# 5.1 Unigram Tagging

In [3]:
import nltk
from nltk.corpus import brown
brown_tagged_sents = brown.tagged_sents(categories='news')
brown_sents = brown.sents(categories='news')
unigram_tagger = nltk.UnigramTagger(brown_tagged_sents)
print( unigram_tagger.tag(brown_sents[2007]) )

[('Various', 'JJ'), ('of', 'IN'), ('the', 'AT'), ('apartments', 'NNS'), ('are', 'BER'), ('of', 'IN'), ('the', 'AT'), ('terrace', 'NN'), ('type', 'NN'), (',', ','), ('being', 'BEG'), ('on', 'IN'), ('the', 'AT'), ('ground', 'NN'), ('floor', 'NN'), ('so', 'QL'), ('that', 'CS'), ('entrance', 'NN'), ('is', 'BEZ'), ('direct', 'JJ'), ('.', '.')]


In [4]:
unigram_tagger.evaluate(brown_tagged_sents)

0.9349006503968017

# 5.2 Separating the Training and Testing Data

In [6]:
size = int(len(brown_tagged_sents) * 0.9)
size

4160

In [7]:
train_sents = brown_tagged_sents[:size]
test_sents = brown_tagged_sents[size:]
unigram_tagger = nltk.UnigramTagger(train_sents)
unigram_tagger.evaluate(test_sents)

0.8121200039868434

# 5.3 General N-Gram Tagging

In [8]:
bigram_tagger = nltk.BigramTagger(train_sents)
print( bigram_tagger.tag(brown_sents[2007]) )

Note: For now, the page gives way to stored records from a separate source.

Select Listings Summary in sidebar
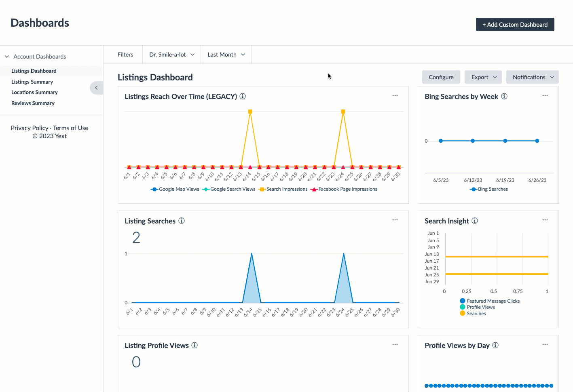The width and height of the screenshot is (573, 392). click(32, 82)
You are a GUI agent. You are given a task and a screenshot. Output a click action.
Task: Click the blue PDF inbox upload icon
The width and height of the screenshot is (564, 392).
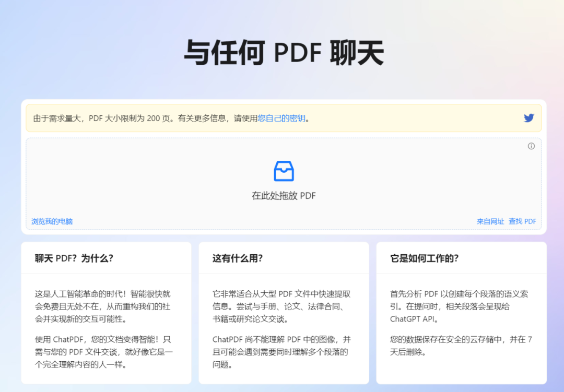[283, 170]
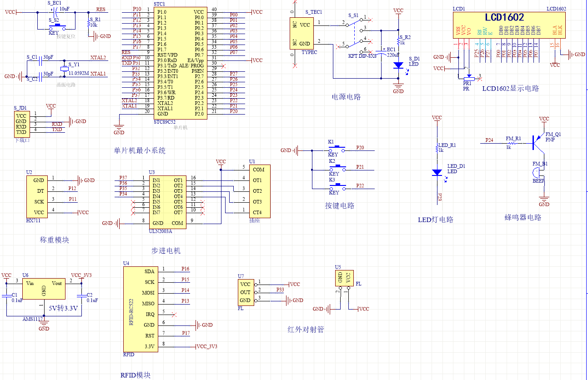
Task: Select the LED_D1 diode symbol
Action: 437,173
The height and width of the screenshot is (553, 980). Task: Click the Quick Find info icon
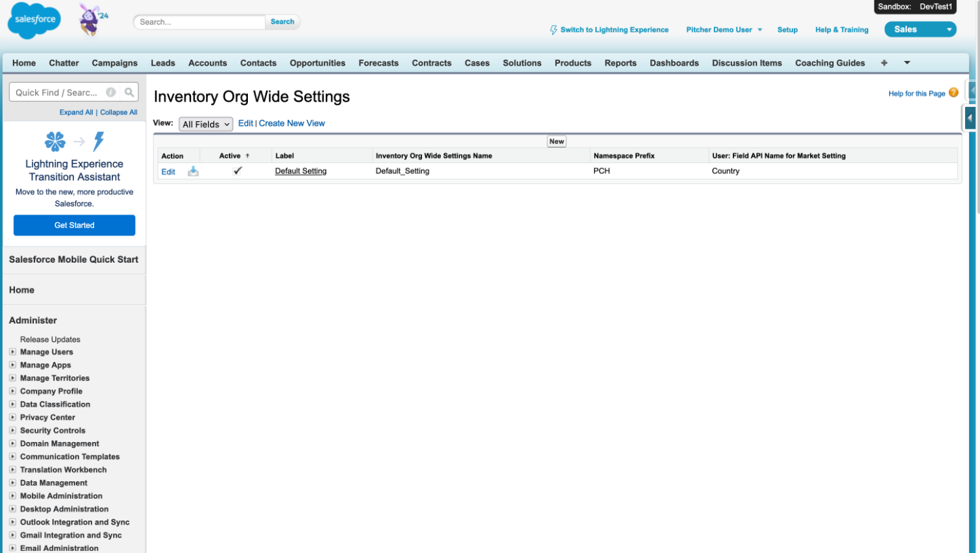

[('Various', 'JJ'), ('of', 'IN'), ('the', 'AT'), ('apartments', 'NNS'), ('are', 'BER'), ('of', 'IN'), ('the', 'AT'), ('terrace', 'NN'), ('type', 'NN'), (',', ','), ('being', 'BEG'), ('on', 'IN'), ('the', 'AT'), ('ground', 'NN'), ('floor', 'NN'), ('so', 'CS'), ('that', 'CS'), ('entrance', 'NN'), ('is', 'BEZ'), ('direct', 'JJ'), ('.', '.')]


In [10]:
unseen_sent = brown_sents[4203]
print( bigram_tagger.tag(unseen_sent) )

[('The', 'AT'), ('population', 'NN'), ('of', 'IN'), ('the', 'AT'), ('Congo', 'NP'), ('is', 'BEZ'), ('13.5', None), ('million', None), (',', None), ('divided', None), ('into', None), ('at', None), ('least', None), ('seven', None), ('major', None), ('``', None), ('culture', None), ('clusters', None), ("''", None), ('and', None), ('innumerable', None), ('tribes', None), ('speaking', None), ('400', None), ('separate', None), ('dialects', None), ('.', None)]


In [11]:
bigram_tagger.evaluate(test_sents)

0.10206319146815508

# 5.4 Combining Taggers

In [12]:
t0 = nltk.DefaultTagger('NN')
t1 = nltk.UnigramTagger(train_sents, backoff=t0)
t2 = nltk.BigramTagger(train_sents, backoff=t1)
t2.evaluate(test_sents)

0.8452108043456593

In [14]:
t0 = nltk.DefaultTagger('NN')
t1 = nltk.UnigramTagger(train_sents, backoff=t0)
t2 = nltk.BigramTagger(train_sents, backoff=t1)
t3 = nltk.TrigramTagger(train_sents, backoff=t2)
t3.evaluate(test_sents)

0.843317053722715

In [15]:
t0 = nltk.DefaultTagger('NN')
t1 = nltk.UnigramTagger(train_sents, backoff=t0)
t2 = nltk.BigramTagger(train_sents, cutoff=2, backoff=t1)
t2.evaluate(test_sents)

0.8424200139539519

# 5.5 Tagging Unknown Words

context __the blog__ or __to blog__

For example, if the preceding word is to (tagged TO), then UNK will probably be tagged as a verb.

# 5.6 Storing Taggers

In [16]:
from pickle import dump
output = open('t2.pkl', 'wb')
dump(t2, output, -1)
output.close()

In [17]:
from pickle import load
input = open('t2.pkl', 'rb')
tagger = load(input)
input.close()

In [19]:
text = """The board's action shows what free enterprise
     is up against in our complex maze of regulatory laws ."""
tokens = text.split()
print( tagger.tag(tokens) )

[('The', 'AT'), ("board's", 'NN$'), ('action', 'NN'), ('shows', 'NNS'), ('what', 'WDT'), ('free', 'JJ'), ('enterprise', 'NN'), ('is', 'BEZ'), ('up', 'RP'), ('against', 'IN'), ('in', 'IN'), ('our', 'PP$'), ('complex', 'JJ'), ('maze', 'NN'), ('of', 'IN'), ('regulatory', 'NN'), ('laws', 'NNS'), ('.', '.')]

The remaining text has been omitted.